INFORMATION →
============================================================

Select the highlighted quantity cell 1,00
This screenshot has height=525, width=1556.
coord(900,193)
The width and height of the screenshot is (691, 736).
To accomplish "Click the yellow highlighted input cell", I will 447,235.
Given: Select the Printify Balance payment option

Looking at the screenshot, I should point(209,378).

============================================================

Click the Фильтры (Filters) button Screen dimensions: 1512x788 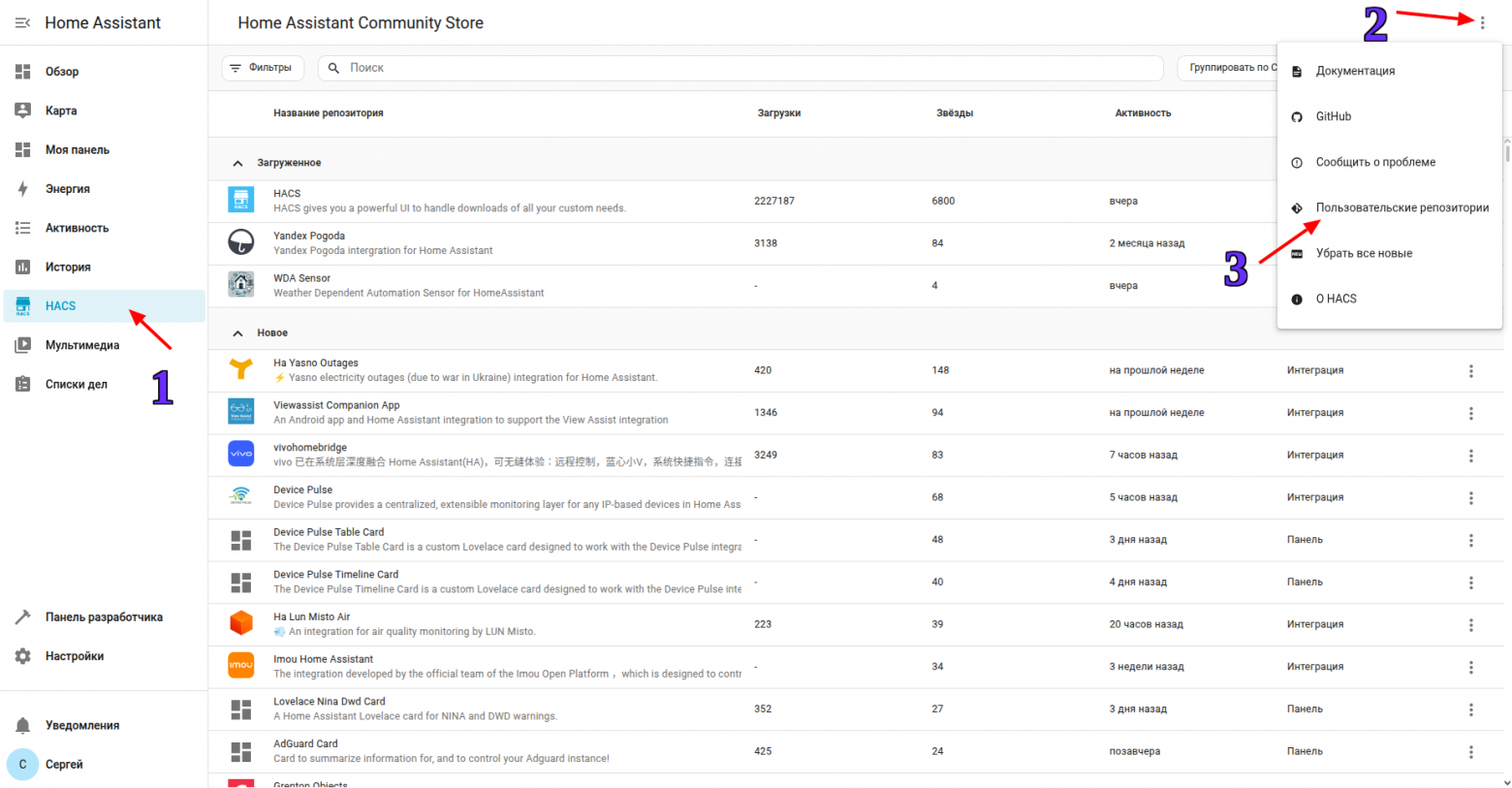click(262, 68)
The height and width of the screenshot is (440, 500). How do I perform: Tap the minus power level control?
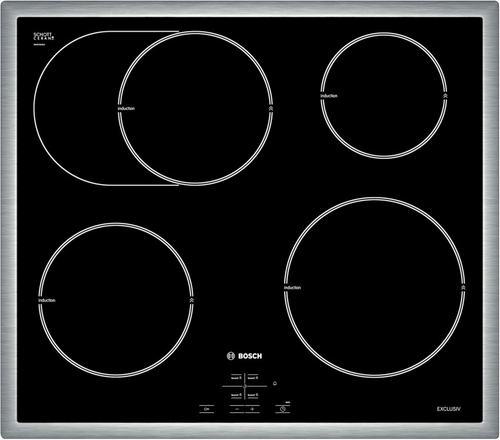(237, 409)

============================================================

WHAT YOU ARE ASKED TO DO → Which of the lines above mention the word "cell"? Pull those lines out.

RESPONSE →
Select the highlighted quantity cell 1,00
To accomplish "Click the yellow highlighted input cell", I will 447,235.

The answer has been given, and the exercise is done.